:: Vorliegender Textauszug
Ebenso bemerkenswert wie die Entscheidung an sich ist die Begründung der Wettbewerbshüter. Denn sie gibt eine Linie vor, die vermutlich auch für künftige Anwendungen als Richtschnur gelten kann. Einerseits gilt es bei solchen gemeinsamen Entwicklungen der gesamten Gruppe deren Marktmacht zu berücksichtigen, aus der sich Wettbewerbsbeschränkungen ergeben könnten, da unabhängigen Anbietern der Zugang zu den Endkunden fehlt, den die Sparkassen besitzen. Und gleichzeitig hat für die Entscheidung der Kartellbehörde auch eine Rolle gespielt, dass die Sparkassen eine Chance haben müssen, sich im Wettbewerb mit anderen Anbietern zu behaupten.

Letzteres fällt nun einmal leichter, wenn nicht jedes Institut neue Anwendungen in Eigenregie entwickeln oder bei einem Drittanbieter einkaufen muss. Denn das würde in vielen Fällen vermutlich die Ressourcen sprengen. Zudem wäre eine selbstentwickelte Geldsende-Funktion, die dann nur unter Kunden der betreffenden Sparkasse funktionieren würde, kaum wettbewerbsfähig. Letztlich hat für das Bundeskartellamt die Erwägung, dass einzelne Sparkassen allein technische Innovationen nur schwer leisten könnten, den Ausschlag gegeben. Darüber hinaus hat die Behörde deutlich gemacht, dass die gleichen Erwägungen auch für die genossenschaftliche Finanzgruppe gelten.
::::
● Zu bearbeitende Aufgaben
1. Beantworten Sie anhand des Textes über die Entscheidung des Bundeskartellamts zu den Sparkassen die folgenden Fragen:
(a) Was fehlt unabhängigen Anbietern, das die Sparkassen besitzen?
(b) Welche Erwägung hat für das Bundeskartellamt letztlich den Ausschlag gegeben?
(c) Für welche weitere Gruppe gelten nach Aussage der Behörde die gleichen Erwägungen?
2. Schreiben Sie den Text über die Entscheidung des Bundeskartellamts zu den Sparkassen im Anschluss an seinen letzten Satz weiter.
Die anschließende Auflistung stammt aus einer anderen Quelle.
:: Bereitgestellte Angaben
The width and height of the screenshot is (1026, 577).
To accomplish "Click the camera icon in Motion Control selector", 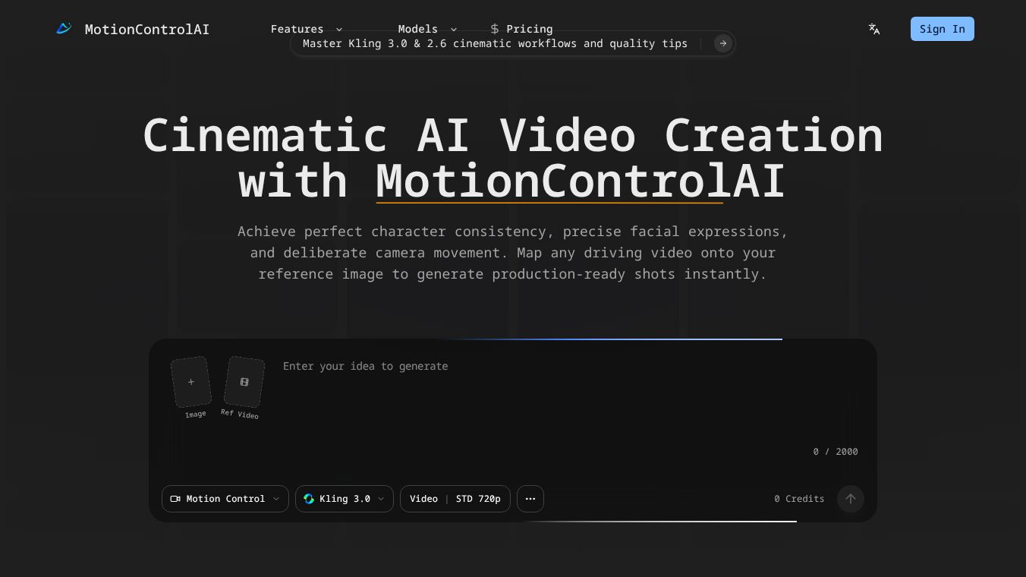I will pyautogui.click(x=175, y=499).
::::
● Gegebene Antworten
1.
(a) Ihnen fehlt der Zugang zu den Endkunden.
(b) Den Ausschlag gab die Erwägung, dass einzelne Sparkassen allein technische Innovationen nur schwer leisten könnten.
(c) Sie gelten auch für die genossenschaftliche Finanzgruppe.

2.
Anders sieht es freilich aus, wenn die beiden Verbünde gemeinsam neue Anwendungen entwickeln wollen. Denn bei solchen institutsgruppenübergreifenden Kooperationen hätten die Kooperationspartner "einen privilegierten Zugang zu einem erheblichen Teil der Kundenbasis in Deutschland", wie es die Wettbewerbshüter formulieren. Ob solche gemeinsamen Entwicklungen der Sparkassen- und der Genossenschaftsorganisation damit tatsächlich als wettbewerbsbeschränkend einzustufen wären, ist freilich noch nicht geklärt. Denn die beiden Verbünde haben die ursprünglichen Planungen, unter dem Projektnamen "Geldbote" auch eine gemeinsame Handy-zu-Handy-Zahlungsfunktion einzuführen, vorerst nicht weiterverfolgt.

Auf die hiesigen Marktbedingungen bezogen mögen solche nationalen Wettbewerbsbetrachtungen durchaus angemessen sein. Aber behindern sie nicht gerade technische Entwicklungen, die im Zeitalter der Digitalisierung zumindest länderübergreifend, wenn nicht gar auf europäischer Ebene gedacht werden müssten?